— Begin —

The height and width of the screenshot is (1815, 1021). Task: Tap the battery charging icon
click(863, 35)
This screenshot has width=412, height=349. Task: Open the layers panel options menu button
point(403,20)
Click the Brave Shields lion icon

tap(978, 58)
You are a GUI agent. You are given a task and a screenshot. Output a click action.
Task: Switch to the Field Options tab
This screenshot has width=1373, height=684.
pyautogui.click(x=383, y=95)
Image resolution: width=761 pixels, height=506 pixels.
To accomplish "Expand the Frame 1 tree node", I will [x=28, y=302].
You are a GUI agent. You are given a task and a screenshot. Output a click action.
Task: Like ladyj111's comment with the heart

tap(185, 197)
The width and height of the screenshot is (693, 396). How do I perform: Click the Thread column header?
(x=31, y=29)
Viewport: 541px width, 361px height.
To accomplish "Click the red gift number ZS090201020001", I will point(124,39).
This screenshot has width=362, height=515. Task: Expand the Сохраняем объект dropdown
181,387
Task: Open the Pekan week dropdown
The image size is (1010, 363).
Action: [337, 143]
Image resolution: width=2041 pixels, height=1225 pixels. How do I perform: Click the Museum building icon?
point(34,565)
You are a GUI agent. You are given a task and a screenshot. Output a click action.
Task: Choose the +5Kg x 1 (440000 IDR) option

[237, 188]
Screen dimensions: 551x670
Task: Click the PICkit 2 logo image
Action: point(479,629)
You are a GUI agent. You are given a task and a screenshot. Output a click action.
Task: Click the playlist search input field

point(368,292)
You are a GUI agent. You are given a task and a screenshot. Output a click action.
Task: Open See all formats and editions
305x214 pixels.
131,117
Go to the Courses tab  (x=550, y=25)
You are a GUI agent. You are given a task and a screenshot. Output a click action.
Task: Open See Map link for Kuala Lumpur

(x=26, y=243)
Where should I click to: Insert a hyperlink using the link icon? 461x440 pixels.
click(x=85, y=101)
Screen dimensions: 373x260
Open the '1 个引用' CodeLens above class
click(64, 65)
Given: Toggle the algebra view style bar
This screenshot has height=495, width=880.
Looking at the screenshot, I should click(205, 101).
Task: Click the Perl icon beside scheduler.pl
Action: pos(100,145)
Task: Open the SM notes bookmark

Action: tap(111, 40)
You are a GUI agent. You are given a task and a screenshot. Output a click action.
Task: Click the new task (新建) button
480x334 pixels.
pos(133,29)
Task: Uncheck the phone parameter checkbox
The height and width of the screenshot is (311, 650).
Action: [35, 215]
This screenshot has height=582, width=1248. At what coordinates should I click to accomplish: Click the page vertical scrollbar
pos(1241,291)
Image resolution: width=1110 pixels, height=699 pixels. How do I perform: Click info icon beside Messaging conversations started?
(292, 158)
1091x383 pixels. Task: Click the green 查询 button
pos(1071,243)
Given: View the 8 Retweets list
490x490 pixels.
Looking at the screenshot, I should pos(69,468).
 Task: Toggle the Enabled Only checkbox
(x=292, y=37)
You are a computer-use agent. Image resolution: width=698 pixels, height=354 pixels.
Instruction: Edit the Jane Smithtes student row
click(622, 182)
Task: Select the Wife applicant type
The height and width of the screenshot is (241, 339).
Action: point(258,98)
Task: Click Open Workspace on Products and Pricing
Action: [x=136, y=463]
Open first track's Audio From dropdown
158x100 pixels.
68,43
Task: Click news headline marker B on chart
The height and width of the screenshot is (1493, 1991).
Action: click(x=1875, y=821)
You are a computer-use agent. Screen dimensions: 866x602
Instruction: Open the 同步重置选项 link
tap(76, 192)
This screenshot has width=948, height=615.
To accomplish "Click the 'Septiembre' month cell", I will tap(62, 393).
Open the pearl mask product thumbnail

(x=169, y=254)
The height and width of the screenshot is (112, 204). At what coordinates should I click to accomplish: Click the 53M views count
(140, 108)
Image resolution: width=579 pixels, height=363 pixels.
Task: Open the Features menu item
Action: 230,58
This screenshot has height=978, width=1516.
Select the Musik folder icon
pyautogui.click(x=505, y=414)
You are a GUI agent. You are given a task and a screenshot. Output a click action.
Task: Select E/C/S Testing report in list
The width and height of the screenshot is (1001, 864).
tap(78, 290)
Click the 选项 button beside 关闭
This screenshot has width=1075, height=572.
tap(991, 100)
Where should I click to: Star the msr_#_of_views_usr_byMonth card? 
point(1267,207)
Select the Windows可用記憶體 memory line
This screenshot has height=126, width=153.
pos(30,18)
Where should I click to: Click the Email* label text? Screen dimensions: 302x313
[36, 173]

— End —

EXERCISE DETAILS
Copy every line of the material above word for word, keeping the original order and layout.

OUTPUT
The height and width of the screenshot is (1815, 1021). Task: Tap the battery charging icon
click(863, 35)
This screenshot has width=412, height=349. Task: Open the layers panel options menu button
point(403,20)
Click the Brave Shields lion icon

tap(978, 58)
You are a GUI agent. You are given a task and a screenshot. Output a click action.
Task: Switch to the Field Options tab
This screenshot has width=1373, height=684.
pyautogui.click(x=383, y=95)
Image resolution: width=761 pixels, height=506 pixels.
To accomplish "Expand the Frame 1 tree node", I will [x=28, y=302].
You are a GUI agent. You are given a task and a screenshot. Output a click action.
Task: Like ladyj111's comment with the heart

tap(185, 197)
The width and height of the screenshot is (693, 396). How do I perform: Click the Thread column header?
(x=31, y=29)
Viewport: 541px width, 361px height.
To accomplish "Click the red gift number ZS090201020001", I will point(124,39).
This screenshot has width=362, height=515. Task: Expand the Сохраняем объект dropdown
181,387
Task: Open the Pekan week dropdown
The image size is (1010, 363).
Action: [337, 143]
Image resolution: width=2041 pixels, height=1225 pixels. How do I perform: Click the Museum building icon?
point(34,565)
You are a GUI agent. You are given a task and a screenshot. Output a click action.
Task: Choose the +5Kg x 1 (440000 IDR) option

[237, 188]
Screen dimensions: 551x670
Task: Click the PICkit 2 logo image
Action: point(479,629)
You are a GUI agent. You are given a task and a screenshot. Output a click action.
Task: Click the playlist search input field

point(368,292)
You are a GUI agent. You are given a task and a screenshot. Output a click action.
Task: Open See all formats and editions
305x214 pixels.
131,117
Go to the Courses tab  (x=550, y=25)
You are a GUI agent. You are given a task and a screenshot. Output a click action.
Task: Open See Map link for Kuala Lumpur

(x=26, y=243)
Where should I click to: Insert a hyperlink using the link icon? 461x440 pixels.
click(x=85, y=101)
Screen dimensions: 373x260
Open the '1 个引用' CodeLens above class
click(64, 65)
Given: Toggle the algebra view style bar
This screenshot has height=495, width=880.
Looking at the screenshot, I should click(205, 101).
Task: Click the Perl icon beside scheduler.pl
Action: pos(100,145)
Task: Open the SM notes bookmark

Action: tap(111, 40)
You are a GUI agent. You are given a task and a screenshot. Output a click action.
Task: Click the new task (新建) button
480x334 pixels.
pos(133,29)
Task: Uncheck the phone parameter checkbox
The height and width of the screenshot is (311, 650).
Action: [35, 215]
This screenshot has height=582, width=1248. At what coordinates should I click to accomplish: Click the page vertical scrollbar
pos(1241,291)
Image resolution: width=1110 pixels, height=699 pixels. How do I perform: Click info icon beside Messaging conversations started?
(292, 158)
1091x383 pixels. Task: Click the green 查询 button
pos(1071,243)
Given: View the 8 Retweets list
490x490 pixels.
Looking at the screenshot, I should pos(69,468).
 Task: Toggle the Enabled Only checkbox
(x=292, y=37)
You are a computer-use agent. Image resolution: width=698 pixels, height=354 pixels.
Instruction: Edit the Jane Smithtes student row
click(622, 182)
Task: Select the Wife applicant type
The height and width of the screenshot is (241, 339).
Action: point(258,98)
Task: Click Open Workspace on Products and Pricing
Action: [x=136, y=463]
Open first track's Audio From dropdown
158x100 pixels.
68,43
Task: Click news headline marker B on chart
The height and width of the screenshot is (1493, 1991).
Action: click(x=1875, y=821)
You are a computer-use agent. Screen dimensions: 866x602
Instruction: Open the 同步重置选项 link
tap(76, 192)
This screenshot has width=948, height=615.
To accomplish "Click the 'Septiembre' month cell", I will tap(62, 393).
Open the pearl mask product thumbnail

(x=169, y=254)
The height and width of the screenshot is (112, 204). At what coordinates should I click to accomplish: Click the 53M views count
(140, 108)
Image resolution: width=579 pixels, height=363 pixels.
Task: Open the Features menu item
Action: 230,58
This screenshot has height=978, width=1516.
Select the Musik folder icon
pyautogui.click(x=505, y=414)
You are a GUI agent. You are given a task and a screenshot. Output a click action.
Task: Select E/C/S Testing report in list
The width and height of the screenshot is (1001, 864).
tap(78, 290)
Click the 选项 button beside 关闭
This screenshot has width=1075, height=572.
tap(991, 100)
Where should I click to: Star the msr_#_of_views_usr_byMonth card? 
point(1267,207)
Select the Windows可用記憶體 memory line
This screenshot has height=126, width=153.
pos(30,18)
Where should I click to: Click the Email* label text? Screen dimensions: 302x313
[36, 173]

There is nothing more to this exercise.